Early evenings, I keep this time available for any virtual meetings. Usually for planning or regular trustee meetings.
After Jay is in bed it's either relaxation time with my husband, or we work on co-work projects together.
On Friday evenings I go to dance classes!
Tell us about your childhood
I was born in China and an only child. My parents were both trained in structural engineering. My mother became a lecturer (in structural engineering) before we moved to Aotearoa New Zealand when I was 7. My father travelled back and forth between China and New Zealand for work before he passed away in 2011.
My mother’s dream was to become an architect. When I told her architecture was one of my top choices for tertiary education, she was thrilled! Although I did not pursue the conventional architecture career, I’m using my architectural training everyday.
What would people be surprised to know about you?
People are very surprised I’m ‘more Chinese’ than they thought! I speak three different Chinese dialects fluently. I love traditional Chinese food and pop music. I’m constantly looking for karaoke buddies that can sing Chinese songs with me. I was fully immersed in the Chinese education system when I was 13. I spent two and a half years attending boarding school in China where I picked up my language skills in writing and speaking. I currently only speak Chinese to Jay, in the hopes that he will grow up loving the culture and language as much as I do.
What was the happiest moment of your life?
The happiest moment of my life (other than my wedding day or when Jay was born) was the day when the first FESTA - Festival of Transitional Architecture in 2012 became reality. FESTA was a vibrant celebration of urban creativity and regeneration. It started out as an annual event in 2012, but became biennial in 2014. The festival involved collaborating with creative practitioners, local communities and architecture students in a collective reimagining of Christchurch city. The programme also involved one large scale event, where an entire city block was transformed for one night only for the public to enjoy. In 2012, we brought in over 20,000 people into the city! I was so proud and overwhelmed by its impact, that I literally sat in the street and cried.
At the time, I was a teaching assistant at architecture school in Auckland and the project manager for the large event while completing my architectural thesis for my masters. I realised what architecture meant to me on that night and how I can make a positive impact.
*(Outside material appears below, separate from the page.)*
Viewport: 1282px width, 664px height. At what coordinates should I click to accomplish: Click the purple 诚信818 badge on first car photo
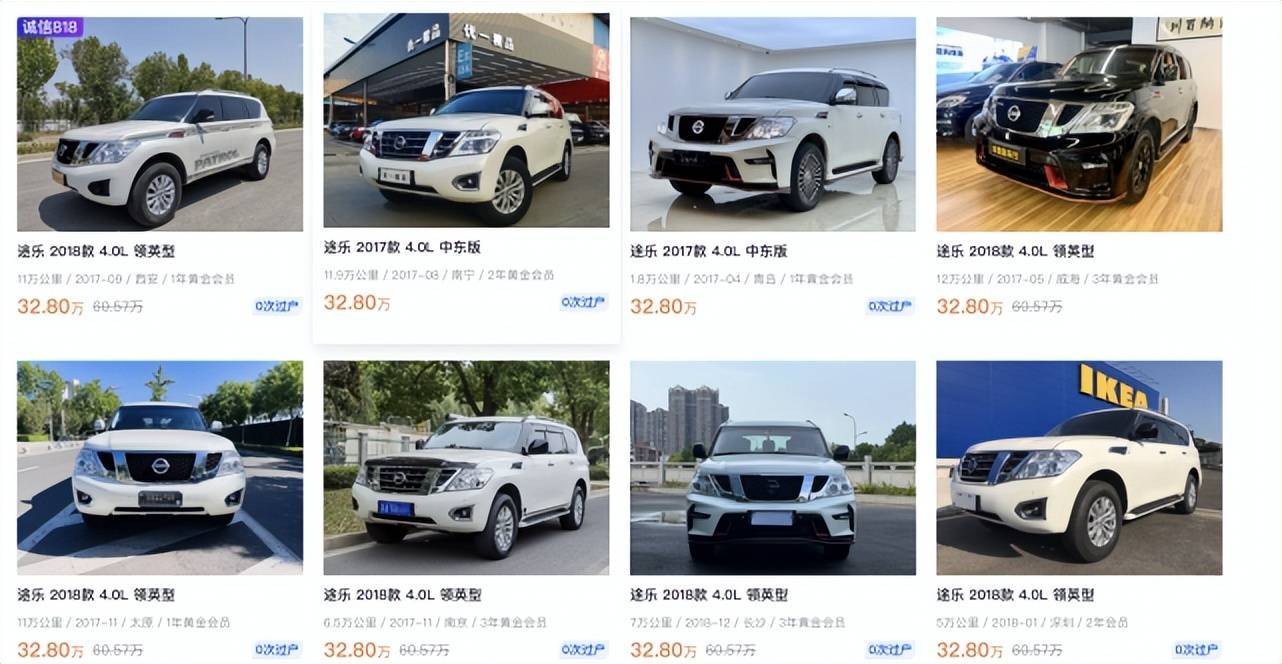click(50, 27)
Soon after that, I moved to Christchurch permanently following a desire to see the city rebuilt into a vibrant and inclusive place.
Who inspires you?
Entrepreneurial women inspire me.
- Belinda Austin (my mother) - although she spent most of her life focused on raising me, she has an entrepreneurial spirit and can-do attitude. She ran a few businesses in the early years of being in New Zealand and now operates a successful airbnb space in her current home.
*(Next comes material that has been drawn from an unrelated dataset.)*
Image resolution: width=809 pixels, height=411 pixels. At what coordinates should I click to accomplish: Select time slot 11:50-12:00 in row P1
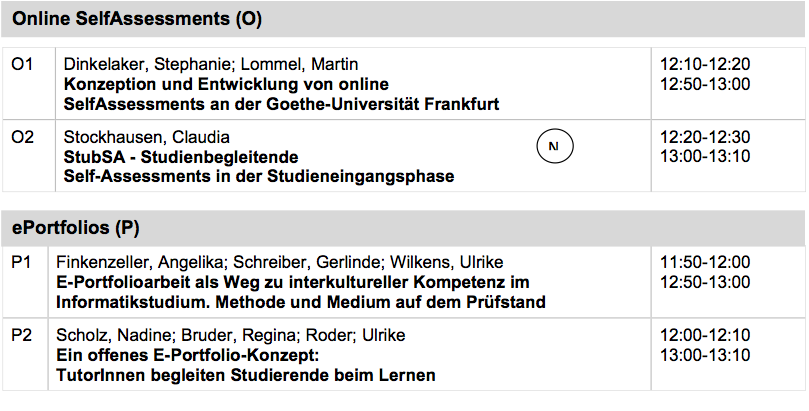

- Camia Young - My architectural thesis advisor, trained architect and co-founder of XCHC. Camia was the first to expose me to leadership concepts, teamwork and collaborative practice.
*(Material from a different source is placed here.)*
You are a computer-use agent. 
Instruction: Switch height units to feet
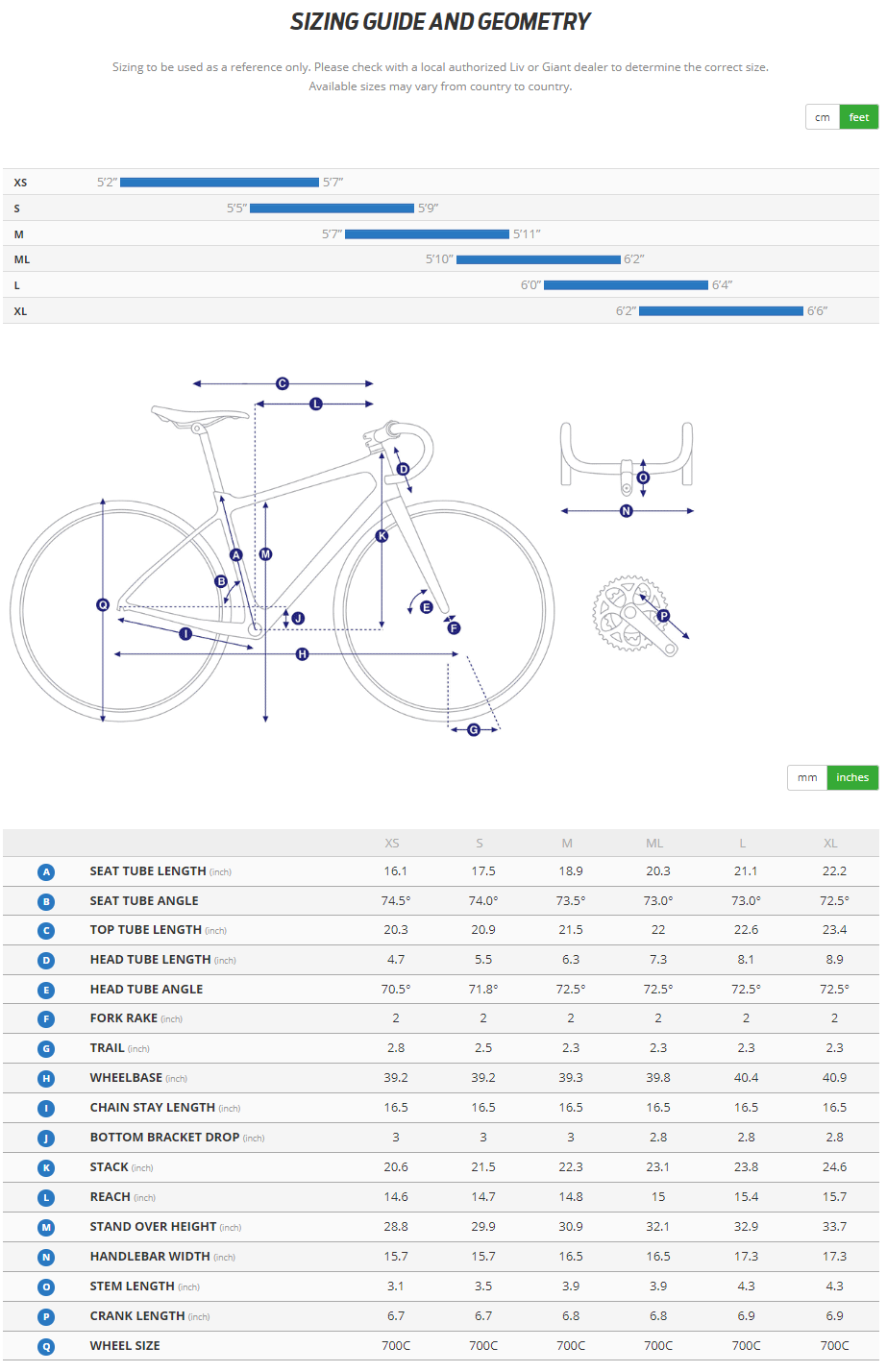[x=858, y=117]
- Dr Jessica Halliday - Architectural Historian, Director or Te Pūtahi (Centre for Architecture and City Making), FESTA and Open Christchurch. Jessica’s passion and vision to make it easy, desirable and fun for everybody to participate in the shaping and enjoyment of Ōtautahi Christchurch motivates me to be connected back to what I’m trained in.
- Kaila Colbin - Co-founder of Ministry of Awesome and Boma. She taught me the power of effective communication, public speaking, event curation and facilitation. Her recent work in the Dare-to-Lead programme helped me to have courageous conversations in the workplace.
What advice would you give to other women?
If you're curious about something, give it a go. Open the door and see what happens. Eventually, it will work out.
If you could have one superpower what would it be?
The superpower of a good writer! I’m not bad but it takes me a bit more time.
What does beauty mean to you?
Beauty for me means we can show up holistically in the world and fully express ourselves no matter the situation.